실시예 10. 3상 분리 기술을 이용한 대두 유청 가수분해물로부터 타가토스의 연속 재순환 생산 공정 설계

상기 실시예 6에서 설계된 타가토스의 생산 공정은 두 번의 크로마토그래피를 사용하며, 이는 많은 양의 정제수와 농축을 필요로 하는 공정이다. 본 연구에서는 이를 효율적으로 극복하기 위하여 진보된 크로마토그래피 설계를 통하여 한 번의 크로마토그래피를 사용하여 타가토스를 생산할 수 있는 방법을 설계하였으며, 이는 상기 실시예에서 구체적으로 실증하였다.

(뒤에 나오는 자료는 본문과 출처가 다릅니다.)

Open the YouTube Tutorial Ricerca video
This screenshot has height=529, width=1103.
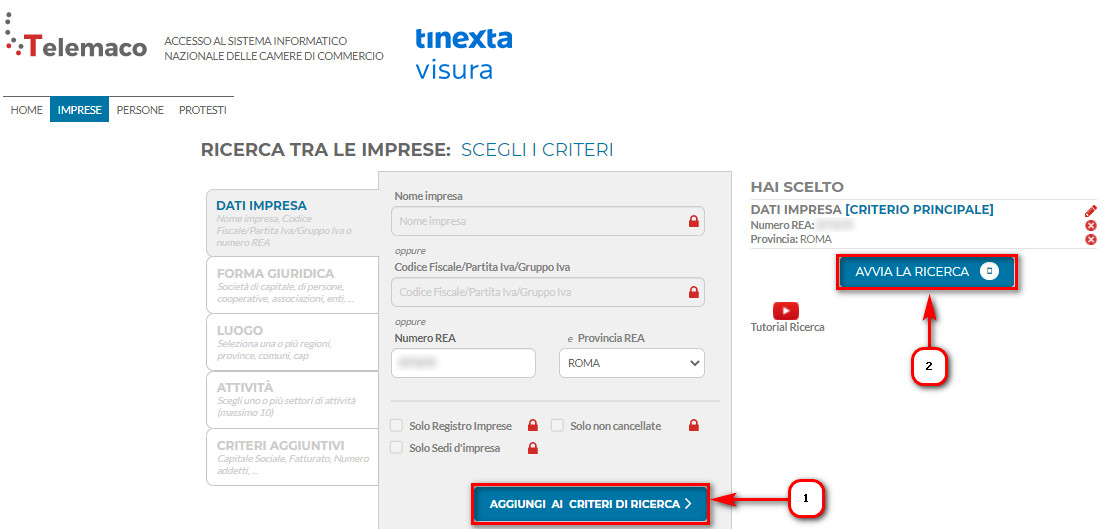786,310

단일 크로마토그래피를 사용한 타가토스의 생산 공정을 아래와 같이 설계하였으며, 이를 도 17에서 간략한 도식으로 설명하였다. 아래 단계 중, 탈색, 탈염등의 제품 품질 향상을 위한 단위 공정은 별도로 삽입하지 않았으며, 이는 공정 중의 품질 변화에 따라 선택적으로 삽입/배제할 수 있다.

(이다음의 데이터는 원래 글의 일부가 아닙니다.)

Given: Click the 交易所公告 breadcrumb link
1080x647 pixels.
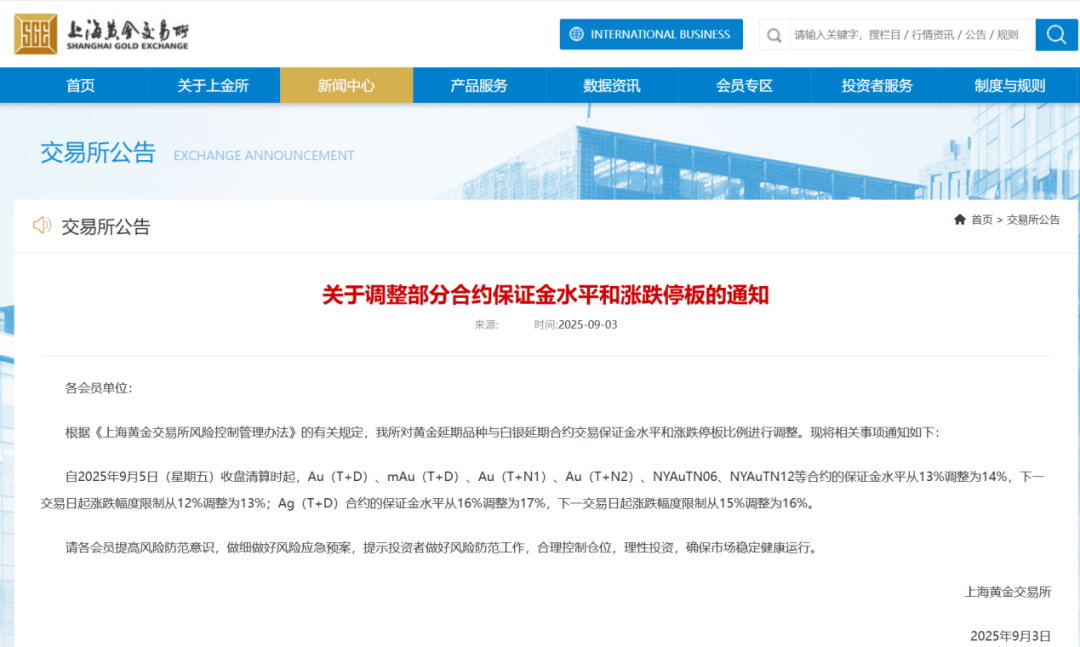Looking at the screenshot, I should (1031, 220).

1. 대두 유청 부산물로부터 한외여과, 정밀여과 등을 통하여 전처리 후 대두 올리고당을 분리하는 단계

2.대두 올리고당액 (농도 10 ~ 50 %) 을 높거나 낮은 온도에서 (고온균 유래의 혹은 곰팡이 유래의 효소 사용시) 가수 분해하는 단계

3. 수크로오스와 갈락토스를 주성분 (합계 90 % 이상) 으로 함유한 가수분해된 당액을 L-아라비노스 이성화효소(혹은 L-갈락토스 이성화효소) 반응기를 통과하여 갈락토스를 타가토스로 이성화하는 단계

4. 수크로오스와 갈락토스, 그리고 타가토스를 그 주성분으로 하는 (3개 요소가 전체의 90% 이상) 혼합당으로 구성된 이성화 반응액을 크로마토그래피로 3상으로 분리하는 단계. 공정 중의 당 농도에 따라 선택적으로 농축 단계를 삽입 혹은 배제할 수 있다. 이로부터 유래된 크로마토그래피 당 분리액은 3종류로,

A. 타가토스를 주성분 (90% 이상) 으로 함유한 크로마토그래피 분리액으로, 농축하고 (필요시) 결정화하는 단계로 이어질 수 있다.

B. 갈락토스를 주성분으로 함유한 크로마토그래피 잔여액으로, 당내 성분의 함량비에 따라 선택적으로 이성화 반응기 앞 혹은 결정화 앞단계로 재순환시킬 수 있다.

C. 수크로오스를 주성분으로 함유한 크로마토그래피 잔여액으로, 이는 수크로오스액으로의 사용을 위한 농축, 결정화 등의 후처리 단계를 거쳐 가공처리 하거나, 혹은 더 진보된 다른 생산 원료로서 사용할 수 있다.

5. 타가토스의 결정화 단계에서 수득되는 비결정 모액을 당액 내 조성분에 따라 결정화 전단계 혹은 이성화 전단계로 재순환시키는 단계

실시예 11. 수크로오스 결정화 전처리를 이용한 대두 유청 가수분해물로부터 타가토스의 연속 재순환 생산 공정 설계

상기 설계된 한 번의 크로마토그래피를 사용하여 타가토스를 생산할 수 있는 방법에 진일보하여, 수크로오스 결정화 공정을 통하여 당액 내 수크로오스량을 절감하여 공정 유틸리티를 감소시키는 설계를 하였다.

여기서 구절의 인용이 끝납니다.